A proclamação da República em 1889 foi precedida por um processo gradual de enfraquecimento político da monarquia brasileira nas últimas décadas do século XIX. Esse processo envolveu tensões entre o governo imperial e diferentes setores da sociedade, incluindo militares, grupos religiosos, elites agrárias e movimentos políticos emergentes. A convergência dessas crises contribuiu para a perda de legitimidade do regime monárquico e para o fortalecimento do movimento republicano.

A chamada Questão Militar designa o conjunto de tensões que se desenvolveram entre o Exército Brasileiro e o governo imperial nas décadas finais do século XIX. Após a Guerra do Paraguai (1864-1870), o Exército emergiu do conflito com maior prestígio institucional e com uma nova geração de oficiais formados em academias militares e influenciados por ideias científicas e políticas modernas. Esse processo contribuiu para o fortalecimento da identidade corporativa da instituição e para o crescimento de sua participação no debate público.

Ao mesmo tempo, muitos oficiais passaram a questionar a posição subordinada que o Exército ocupava dentro da estrutura política do Império do Brasil. A organização do Estado imperial atribuía grande predominância a políticos civis, frequentemente ligados às elites agrárias, enquanto os militares tinham limitada influência na condução das políticas nacionais. Além disso, normas disciplinares proibiam oficiais de se manifestarem publicamente sobre assuntos políticos sem autorização do Ministério da Guerra, restrição que gerou frequentes atritos entre oficiais e autoridades civis.

Durante a década de 1880, esses conflitos tornaram-se mais frequentes. Alguns oficiais foram punidos por artigos e pronunciamentos críticos ao governo imperial publicados na imprensa, o que provocou forte reação dentro da corporação. A solidariedade entre oficiais e a percepção de que o governo interferia injustamente na autonomia militar contribuíram para ampliar o descontentamento no interior do Exército.

Nesse contexto, setores da oficialidade passaram a aproximar-se das ideias republicanas e do positivismo, corrente filosófica que influenciou diversos militares formados na Escola Militar da Praia Vermelha. Embora nem todos os oficiais fossem republicanos, consolidou-se gradualmente a percepção de que o regime monárquico não correspondia mais aos interesses e ao papel que o Exército atribuía a si próprio na vida política nacional. Essa mudança de postura ajudou a criar as condições que permitiram a participação decisiva de militares no movimento que resultou na proclamação da República em 1889.

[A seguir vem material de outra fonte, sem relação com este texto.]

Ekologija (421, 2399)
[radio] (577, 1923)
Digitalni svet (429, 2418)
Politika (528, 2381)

A chamada Questão religiosa foi um conflito político e institucional ocorrido na década de 1870 entre o governo imperial e setores da Igreja Católica no Brasil. O episódio teve origem nas tensões entre o sistema do Padroado, pelo qual a Igreja Católica se encontrava subordinada ao Estado, e o fortalecimento da autoridade papal após o Concílio Vaticano I (1869-1870). Pelo regime do padroado, herdado do período colonial, qualquer determinação pontifícia precisava do beneplácito régio para ser aplicada no território brasileiro, o que colocava a hierarquia eclesiástica sob forte controle do poder imperial.

O conflito ganhou dimensão pública quando os bispos de Olinda e Belém do Pará, seguindo orientações do papa Pio IX, determinaram sanções eclesiásticas contra membros da maçonaria que participavam de irmandades religiosas. Como a maçonaria possuía significativa influência política no Império, inclusive entre membros do governo e do Parlamento, a decisão episcopal foi considerada uma violação das normas do padroado, uma vez que não havia sido previamente autorizada pelo imperador.

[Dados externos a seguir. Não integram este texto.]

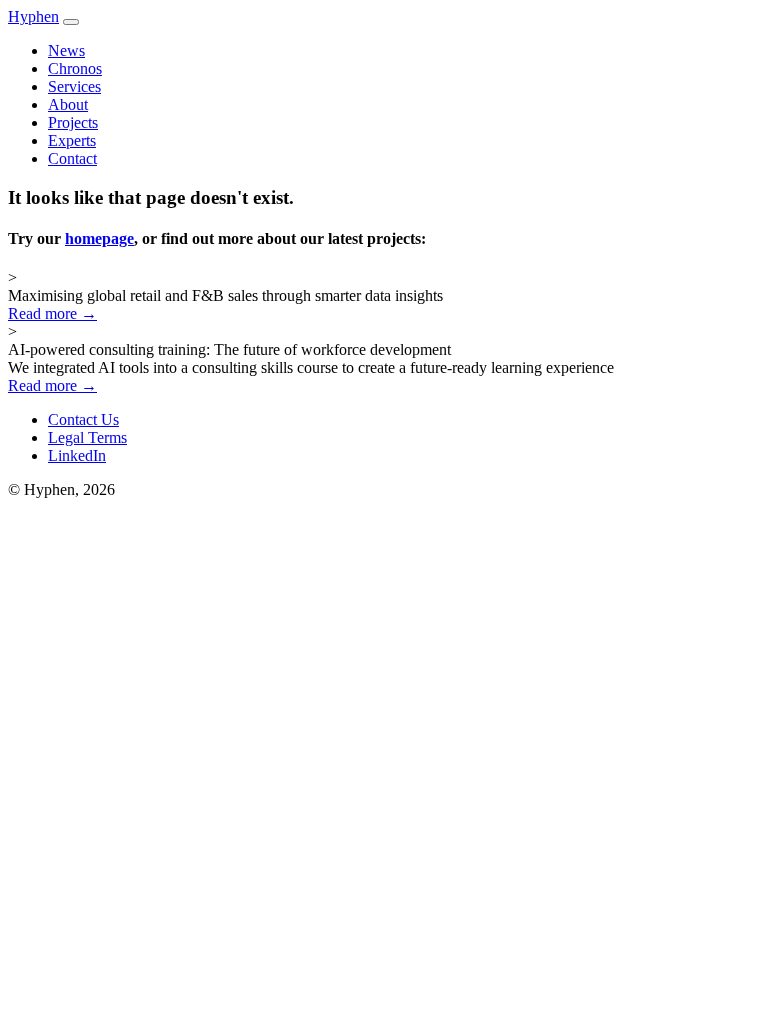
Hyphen (33, 16)
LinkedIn (77, 455)
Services (74, 86)
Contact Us (83, 419)
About (68, 104)
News (66, 50)
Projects (73, 122)
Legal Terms (87, 437)
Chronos (75, 68)
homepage (99, 238)
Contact (72, 158)
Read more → (52, 313)
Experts (72, 140)
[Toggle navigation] (71, 22)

Diante da recusa dos bispos em revogar as medidas disciplinares, o governo imperial determinou sua prisão em 1874 sob acusação de desobediência à autoridade civil. A condenação dos prelados provocou forte reação dentro da Igreja e ampliou o debate público sobre os limites da autoridade do Estado sobre assuntos religiosos. Embora os bispos tenham sido posteriormente anistiados em 1875, após intervenção política e negociação com a Santa Sé, o episódio contribuiu para deteriorar as relações entre o regime imperial e parte do clero católico.